Ma main se porta à mon cou. Le médaillon.
Toujours là. Glacial. Immobile. Sombre et lourd, comme un rappel.
Un frisson me traversa. L’air sentait la pierre humide, le bois ciré, et… quelque chose d’ancien. Pas vieux comme une cave, non : ancien, comme un livre qu’on n’a pas ouvert depuis des siècles.
Je me levai à tâtons, pieds nus sur les dalles inégales. Le sol semblait respirer sous mes pas, vivant et silencieux. Chaque pas me donnait l’impression d’être en équilibre précaire.
— Milo ?
La voix n’était pas plus forte qu’un souffle.
Une lanterne s’alluma de l’autre côté de la porte, projetant une lumière vacillante sous le bois.

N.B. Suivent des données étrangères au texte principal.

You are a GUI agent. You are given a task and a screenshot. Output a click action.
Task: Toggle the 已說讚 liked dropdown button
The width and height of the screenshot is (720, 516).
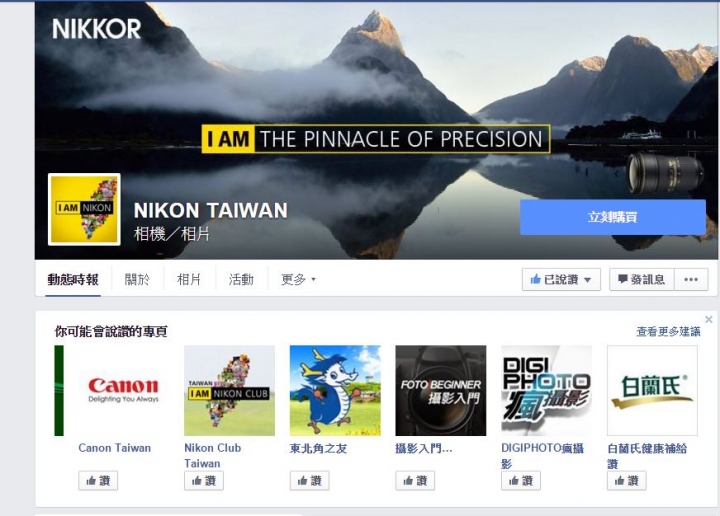click(x=561, y=280)
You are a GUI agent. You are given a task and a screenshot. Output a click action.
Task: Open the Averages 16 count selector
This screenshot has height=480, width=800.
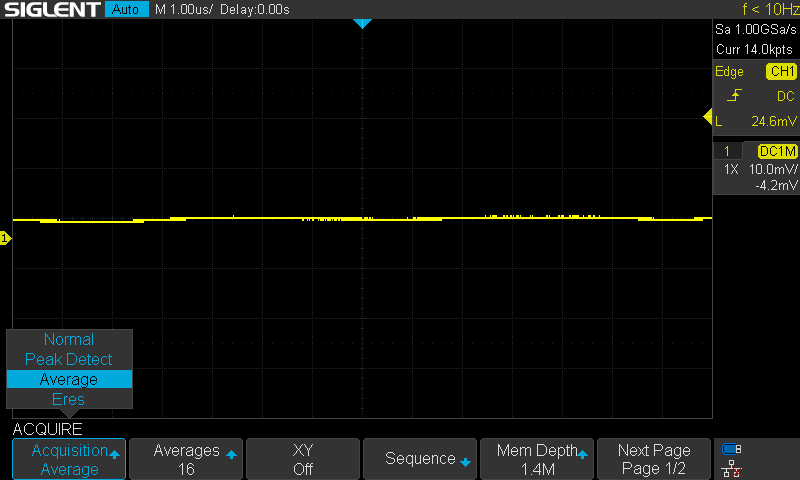coord(186,459)
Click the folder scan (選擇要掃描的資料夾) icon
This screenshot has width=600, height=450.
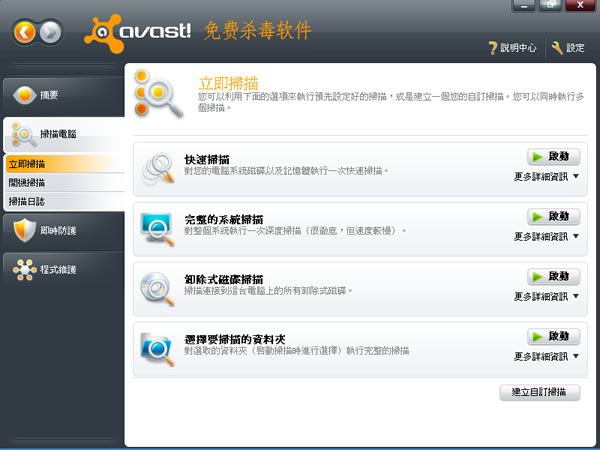[x=159, y=346]
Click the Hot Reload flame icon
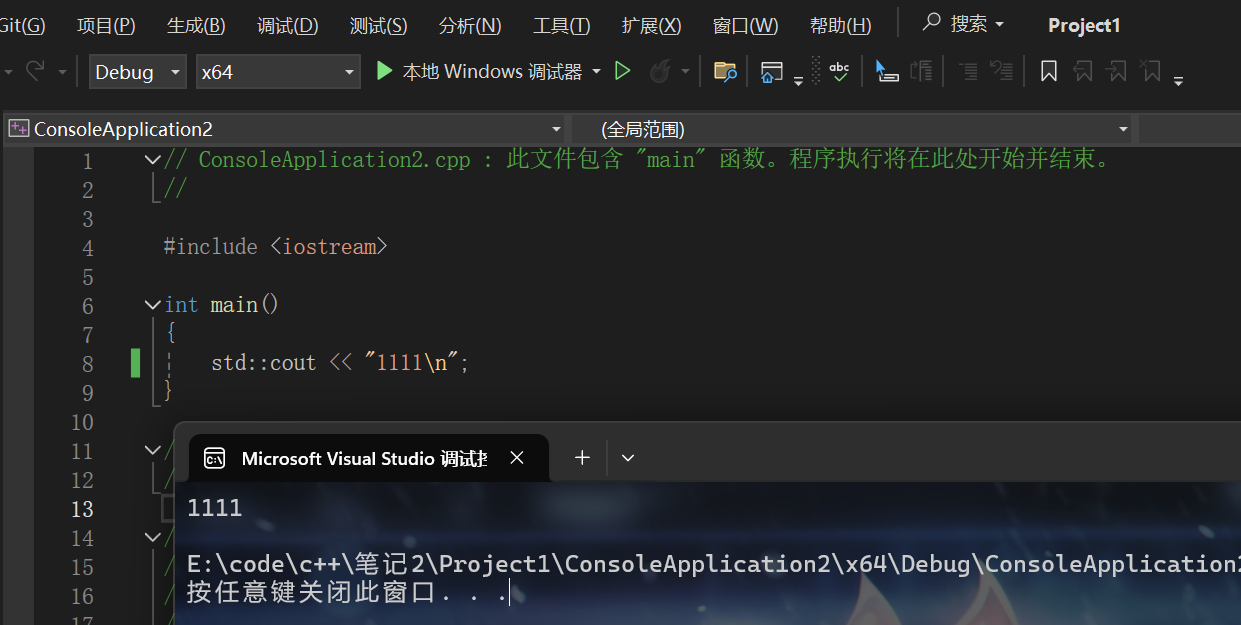The width and height of the screenshot is (1241, 625). [x=660, y=71]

Je sursautai, le cœur battant. La panique me saisit un instant.
Où suis-je ? Où est maman ? Et… est-ce que tout ça est réel ?
Puis tout revint. Le musée. Le couloir. La vitrine. Le médaillon. L’éclat de lumière. Et Salvatore.
Milan. 1495.
Je passai devant la bassine en pierre et vis, à travers un mince rideau entrouvert, une silhouette. Dos droit, capuchon relevé, immobile comme une statue.
— Tu es réveillé, constata Salvatore. Parfait.
Je ne répondis pas. Ma bouche était sèche. Mon cœur cognait contre ma poitrine. Mais en regardant les chapiteaux* en bois sculpté, les murs épais, l’absence totale de tout ce que je connaissais… je ne pouvais plus nier.
J’étais ailleurs. Et à une autre époque.
Salvatore retira sa capuche. Son visage était comme la veille : calme, précis, mais insondable. Il savait. Il savait exactement qui j’étais. Et moi… je n’étais même pas sûr de savoir qui j’étais encore.
Il me fit signe de le suivre.
Nous descendîmes un escalier en colimaçon, guidés par une torche que portait un valet silencieux. Les murs étaient couverts de fresques effacées, de motifs géométriques et de signes dont je ne comprenais pas le sens.
Le palais respirait une lenteur ancienne. Rien ne pressait. Et pourtant, tout semblait à sa place, à sa juste cadence.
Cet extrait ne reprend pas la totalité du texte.